# DOCUMENT SECTION
==*==

A.J. Banner is the author of the new psychological suspense novel After Nightfall. She also has written The Good Neighbor and The Twilight Wife. She lives in the Pacific Northwest.
Q: How did you come up with the idea for After Nightfall,
and for your character Marissa?
A: Our rescued cats whisper book ideas into my dreams while
I sleep. They might as well, as I have no idea where I get my ideas.
I love Stephen King’s quote from his book On Writing:
“…good story ideas seem to come quite literally from nowhere, sailing at you
right out of the empty sky.” This is absolutely the case.
Perhaps my first thought about After Nightfall was
the first sentence: “Lauren is flirting with my fiancé over the dinner I spent
hours preparing.” I knew someone would die after a party, and all the guests
would become suspects, but I unearthed the rest of the story as I worked
through several drafts.

==*==

# EXTRACTED ENTRIES
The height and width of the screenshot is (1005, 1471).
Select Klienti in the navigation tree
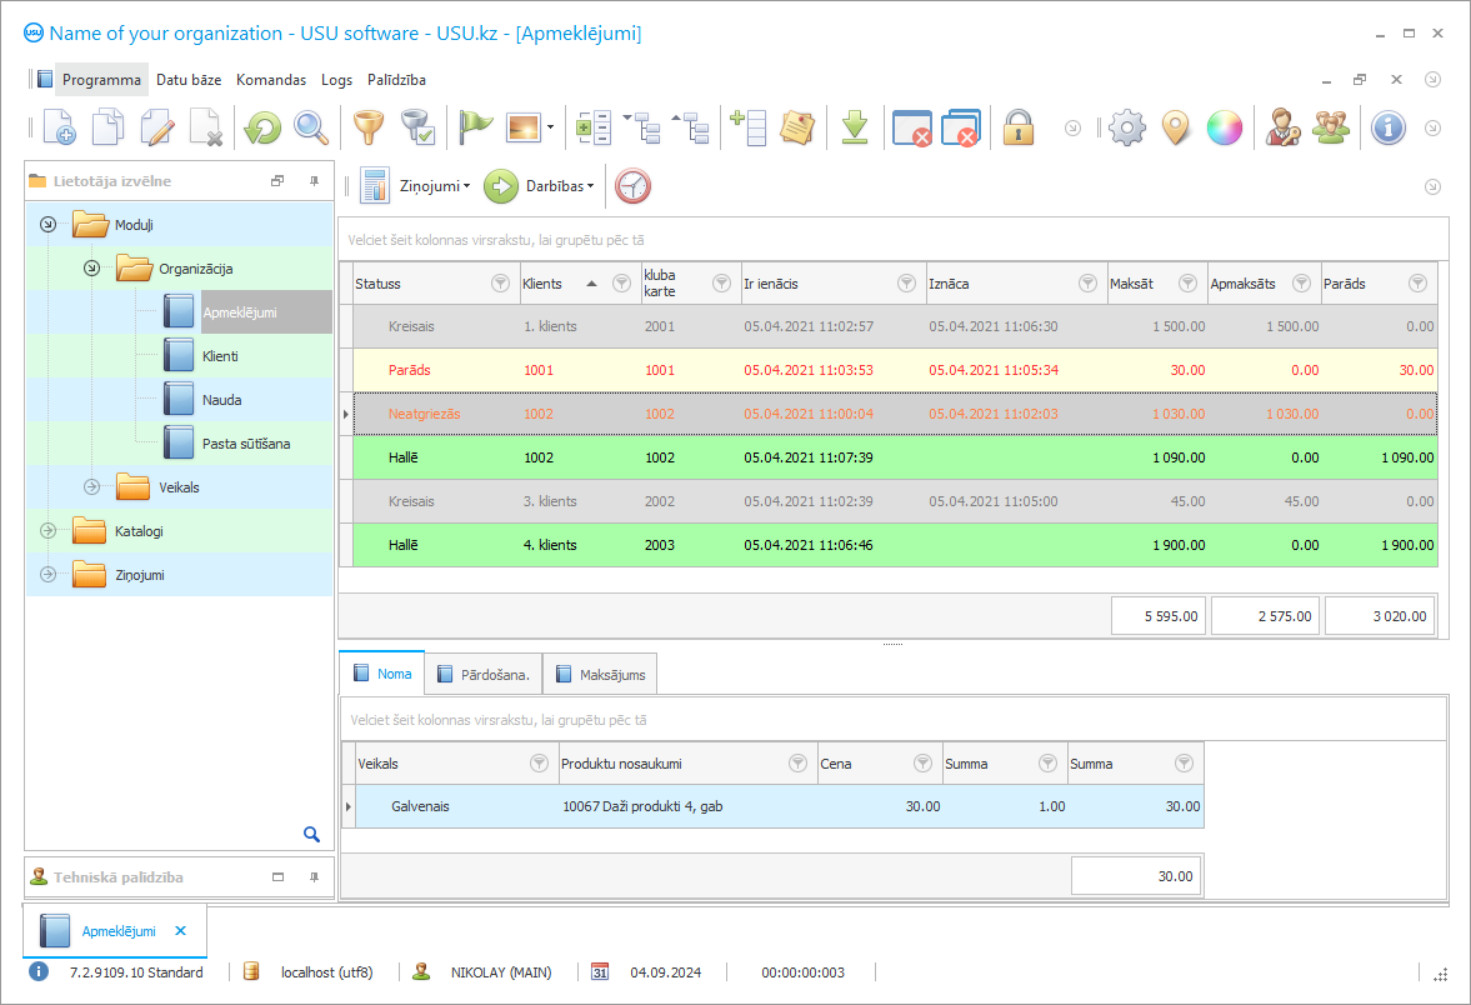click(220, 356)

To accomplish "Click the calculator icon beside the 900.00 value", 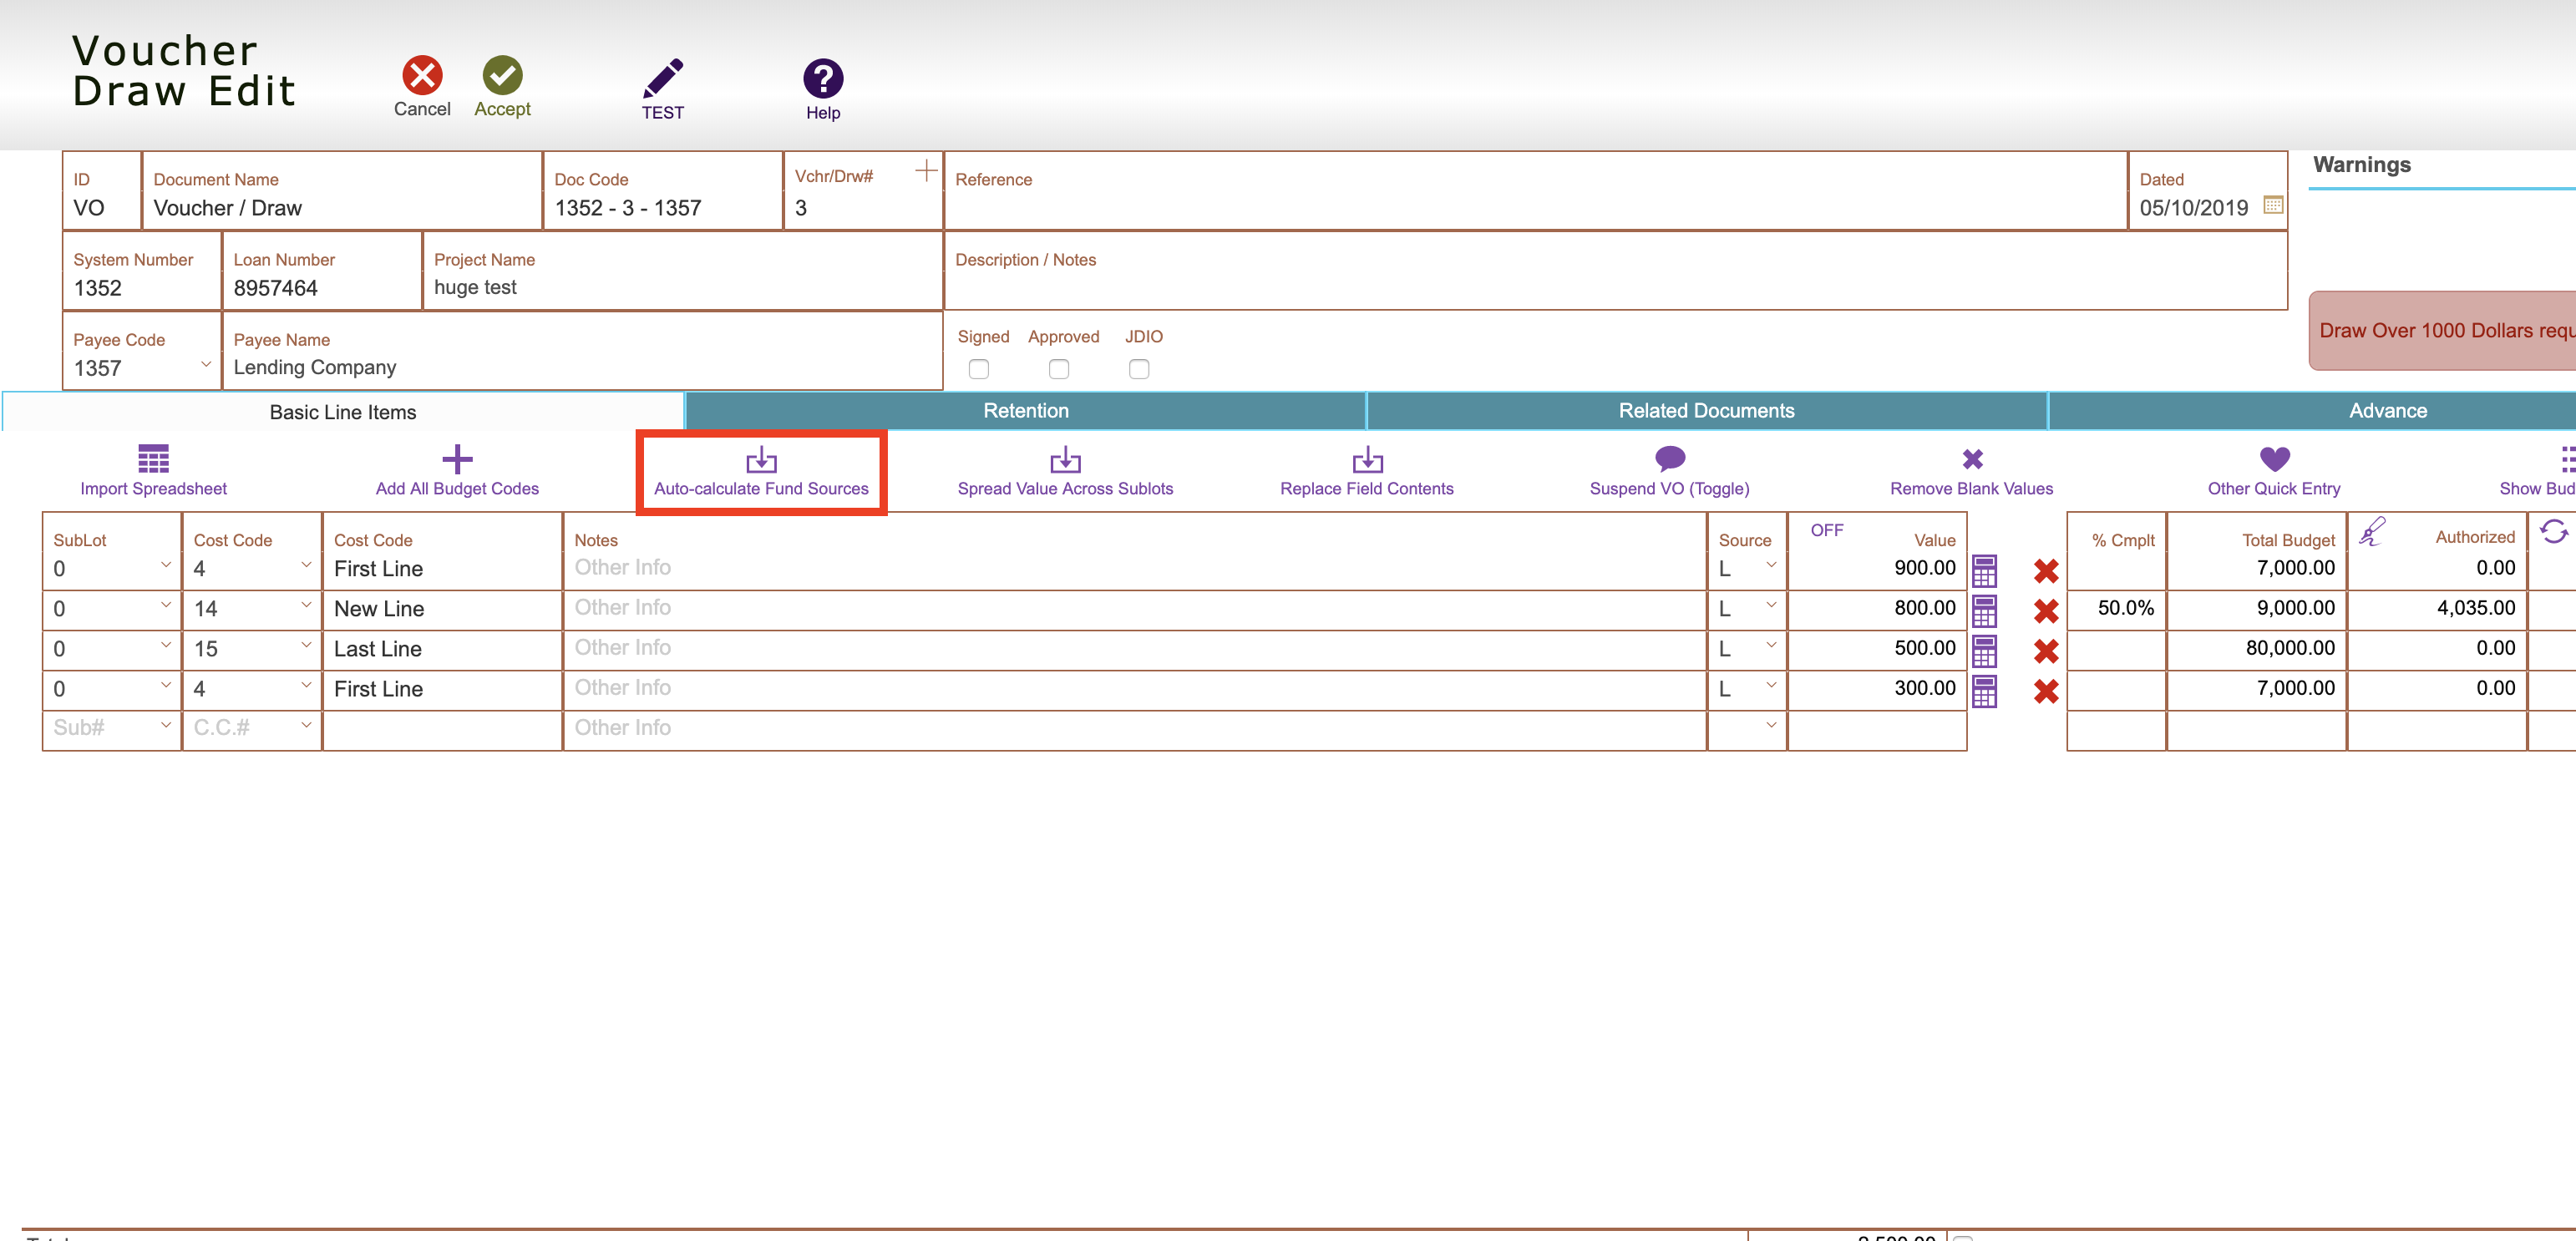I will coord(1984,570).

==*==

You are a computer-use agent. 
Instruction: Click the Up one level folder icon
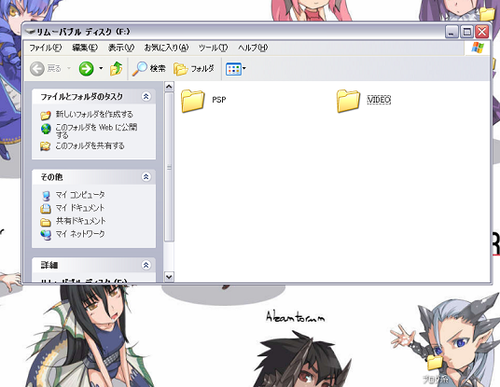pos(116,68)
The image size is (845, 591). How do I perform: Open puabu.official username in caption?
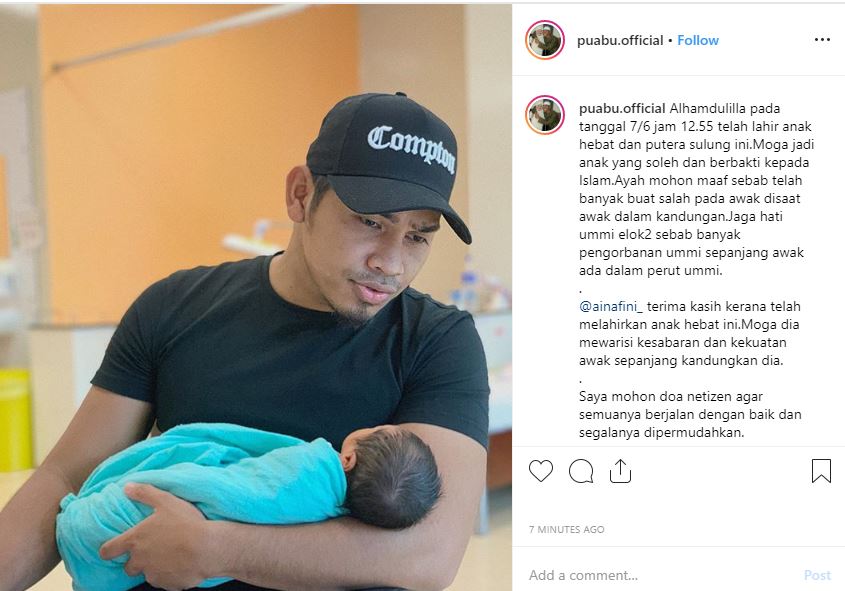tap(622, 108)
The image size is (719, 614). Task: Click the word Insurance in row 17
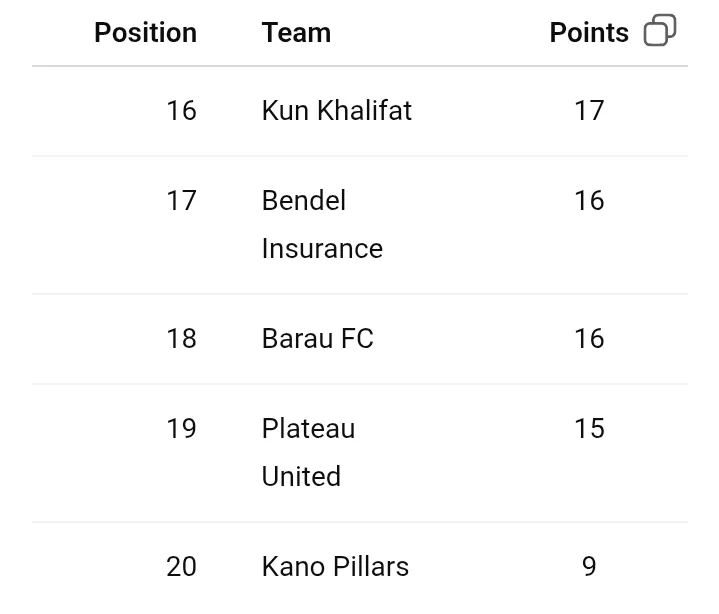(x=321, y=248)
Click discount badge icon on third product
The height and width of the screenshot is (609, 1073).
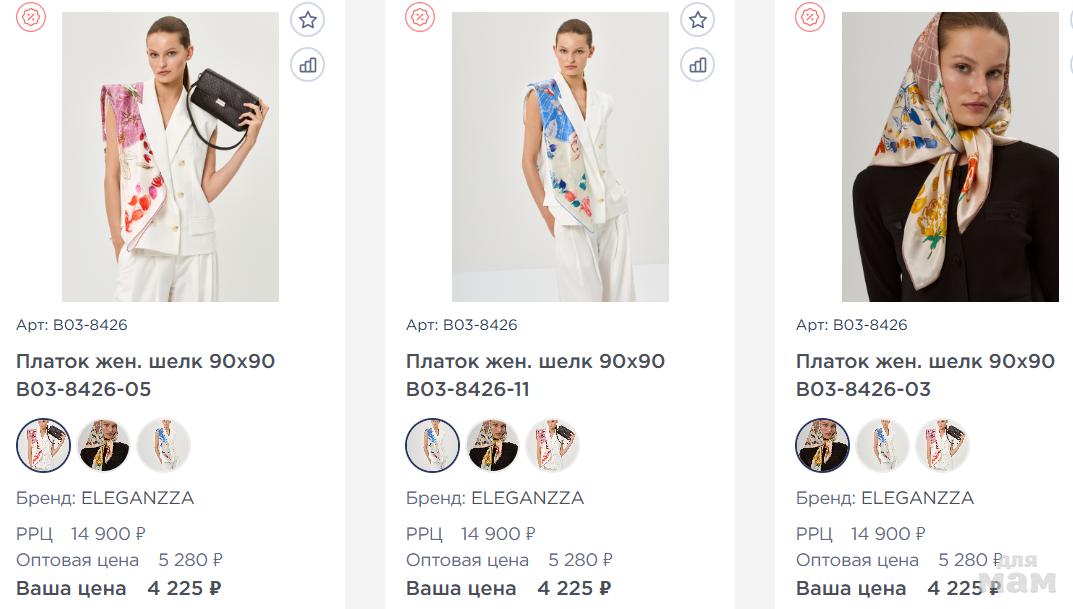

==*==

# AIM OF THE EXERCISE
Translate this sentence from the interview with A.J. Banner into Spanish: "I knew someone would die after a party, and all the guests would become suspects, but I unearthed the rest of the story as I worked through several drafts."

# WRITTEN RESPONSE
Sabía que alguien moriría después de una fiesta y que todos los invitados se convertirían en sospechosos, pero descubrí el resto de la historia mientras trabajaba en varios borradores.